A further 18 PFI hospital schemes worth a total of £2.3bn will be advertised over the next two years, said health secretary Alan Milburn.
The news comes as 16 projects to improve existing hospital buildings, worth £350m in total, were confirmed. The first four are at Birmingham City Hospital, Hinchingbrooke Hospital in Huntingdon, Cambridgeshire, Addenbrooke's in Cambridge and Morpeth, Northumberland.

Another 12 schemes are set to take place at hospitals in London, Wigan, Hull, Humberside, Northumberland and Northampton.

Health secretary Alan Milburn, who said PFI was essential to renew the NHS, declined to say where the 18 new PFI schemes would be sited.
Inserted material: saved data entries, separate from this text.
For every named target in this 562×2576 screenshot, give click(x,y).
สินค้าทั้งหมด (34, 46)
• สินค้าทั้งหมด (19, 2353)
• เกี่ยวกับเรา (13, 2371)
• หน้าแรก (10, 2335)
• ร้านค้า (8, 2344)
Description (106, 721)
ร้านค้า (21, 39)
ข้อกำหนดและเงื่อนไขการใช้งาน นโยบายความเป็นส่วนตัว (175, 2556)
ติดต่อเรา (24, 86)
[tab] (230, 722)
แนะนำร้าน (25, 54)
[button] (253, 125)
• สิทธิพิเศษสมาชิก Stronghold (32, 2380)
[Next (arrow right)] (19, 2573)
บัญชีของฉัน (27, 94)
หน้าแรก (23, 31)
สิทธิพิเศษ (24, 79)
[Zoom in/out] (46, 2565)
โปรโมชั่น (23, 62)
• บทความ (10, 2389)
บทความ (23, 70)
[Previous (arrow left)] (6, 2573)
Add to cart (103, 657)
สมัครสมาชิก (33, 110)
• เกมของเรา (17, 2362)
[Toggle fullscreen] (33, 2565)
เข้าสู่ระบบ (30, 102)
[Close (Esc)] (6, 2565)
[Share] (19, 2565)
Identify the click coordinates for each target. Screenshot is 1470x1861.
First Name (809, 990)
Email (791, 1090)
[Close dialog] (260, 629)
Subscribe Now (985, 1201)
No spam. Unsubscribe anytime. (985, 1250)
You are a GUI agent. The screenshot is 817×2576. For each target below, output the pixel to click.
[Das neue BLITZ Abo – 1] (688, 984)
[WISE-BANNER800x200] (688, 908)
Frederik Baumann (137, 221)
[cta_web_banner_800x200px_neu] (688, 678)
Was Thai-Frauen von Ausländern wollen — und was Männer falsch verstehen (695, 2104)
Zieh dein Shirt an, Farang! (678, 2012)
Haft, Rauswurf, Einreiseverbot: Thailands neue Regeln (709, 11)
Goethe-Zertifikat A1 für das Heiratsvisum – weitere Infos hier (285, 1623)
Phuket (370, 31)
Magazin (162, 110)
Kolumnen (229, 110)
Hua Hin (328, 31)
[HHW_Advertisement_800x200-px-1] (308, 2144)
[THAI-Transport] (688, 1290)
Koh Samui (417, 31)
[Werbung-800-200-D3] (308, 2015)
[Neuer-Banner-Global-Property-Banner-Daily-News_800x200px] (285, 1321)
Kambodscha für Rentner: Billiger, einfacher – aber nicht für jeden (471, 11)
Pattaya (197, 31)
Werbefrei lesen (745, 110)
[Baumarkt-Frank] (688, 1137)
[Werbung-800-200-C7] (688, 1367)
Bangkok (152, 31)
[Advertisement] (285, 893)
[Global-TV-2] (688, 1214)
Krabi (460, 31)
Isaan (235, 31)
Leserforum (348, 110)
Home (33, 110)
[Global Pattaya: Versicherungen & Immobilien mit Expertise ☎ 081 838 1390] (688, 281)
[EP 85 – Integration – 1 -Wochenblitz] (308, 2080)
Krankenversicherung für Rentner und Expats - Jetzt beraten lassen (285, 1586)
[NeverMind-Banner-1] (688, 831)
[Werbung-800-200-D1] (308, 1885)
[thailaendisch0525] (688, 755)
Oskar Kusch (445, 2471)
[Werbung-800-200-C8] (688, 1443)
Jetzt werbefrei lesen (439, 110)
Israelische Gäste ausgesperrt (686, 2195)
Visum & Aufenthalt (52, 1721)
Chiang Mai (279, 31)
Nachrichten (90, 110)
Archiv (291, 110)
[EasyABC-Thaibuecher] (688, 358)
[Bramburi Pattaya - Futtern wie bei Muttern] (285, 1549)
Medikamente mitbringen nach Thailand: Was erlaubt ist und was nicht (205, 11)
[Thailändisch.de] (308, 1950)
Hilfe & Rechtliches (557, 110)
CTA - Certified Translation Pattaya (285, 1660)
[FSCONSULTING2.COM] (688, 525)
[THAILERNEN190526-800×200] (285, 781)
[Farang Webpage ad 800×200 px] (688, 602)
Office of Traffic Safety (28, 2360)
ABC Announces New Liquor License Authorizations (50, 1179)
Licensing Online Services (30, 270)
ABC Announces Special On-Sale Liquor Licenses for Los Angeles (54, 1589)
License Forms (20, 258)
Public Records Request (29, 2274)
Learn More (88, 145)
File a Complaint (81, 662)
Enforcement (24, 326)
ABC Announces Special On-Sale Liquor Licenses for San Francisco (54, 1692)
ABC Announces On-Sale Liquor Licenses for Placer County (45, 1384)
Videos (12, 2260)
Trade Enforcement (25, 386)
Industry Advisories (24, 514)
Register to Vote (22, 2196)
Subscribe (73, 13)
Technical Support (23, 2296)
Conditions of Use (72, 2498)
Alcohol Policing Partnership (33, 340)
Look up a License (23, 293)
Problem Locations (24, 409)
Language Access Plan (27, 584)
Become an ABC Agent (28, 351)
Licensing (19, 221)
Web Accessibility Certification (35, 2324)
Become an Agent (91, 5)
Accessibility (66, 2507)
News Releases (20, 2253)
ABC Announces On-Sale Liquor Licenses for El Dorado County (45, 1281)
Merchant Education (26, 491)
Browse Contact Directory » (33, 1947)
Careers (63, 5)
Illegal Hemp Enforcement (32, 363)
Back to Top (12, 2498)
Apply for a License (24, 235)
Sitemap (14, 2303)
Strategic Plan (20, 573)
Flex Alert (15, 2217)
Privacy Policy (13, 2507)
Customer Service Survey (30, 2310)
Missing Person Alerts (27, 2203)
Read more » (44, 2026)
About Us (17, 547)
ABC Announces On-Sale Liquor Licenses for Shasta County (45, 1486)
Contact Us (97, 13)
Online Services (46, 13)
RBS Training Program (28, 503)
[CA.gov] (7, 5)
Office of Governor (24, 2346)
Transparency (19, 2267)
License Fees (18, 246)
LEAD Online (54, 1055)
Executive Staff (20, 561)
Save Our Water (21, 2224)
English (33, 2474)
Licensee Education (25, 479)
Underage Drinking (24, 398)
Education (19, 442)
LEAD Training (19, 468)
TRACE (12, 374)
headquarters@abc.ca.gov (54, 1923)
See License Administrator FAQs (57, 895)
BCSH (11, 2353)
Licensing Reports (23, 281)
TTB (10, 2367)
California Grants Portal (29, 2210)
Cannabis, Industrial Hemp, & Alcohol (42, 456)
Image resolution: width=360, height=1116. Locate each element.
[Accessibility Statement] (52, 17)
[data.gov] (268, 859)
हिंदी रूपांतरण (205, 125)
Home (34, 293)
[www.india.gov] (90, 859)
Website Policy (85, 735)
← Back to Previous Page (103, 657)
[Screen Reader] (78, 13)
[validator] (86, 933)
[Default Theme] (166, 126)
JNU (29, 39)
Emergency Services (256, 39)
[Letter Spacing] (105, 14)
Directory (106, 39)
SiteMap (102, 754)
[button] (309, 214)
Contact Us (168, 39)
But he confirmed the setting up of private public partnerships to finance new local health facilities, including doctors' surgeries, health centres and community pharmacies.

These Local Initiative Finance Trusts are intended to provide money for smaller schemes, which will be lumped together by region and could include areas covered by several local health authorities. John Orr, NHS Estates partnering project manager, said these trusts would simplify the finance process for smaller firms. He said: "This will allow firms to be contractors more than financiers."

The Heritage Lottery Fund is to invest £27m in regenerating 33 towns that appear in the DETR's Index of Local Deprivation. Housing association the Peabody Trust will receive £2m to work towards the refurbishment of the 1930s north London Priory Green Estate, designed by Berthold Lubetkin of Techton Architects. In Scotland, Kirkaldy in Fife receives £1m to complement existing regeneration initiatives. The funding comes under the Townscape Heritage Initiative, a grant programme for the regeneration of historic urban environments.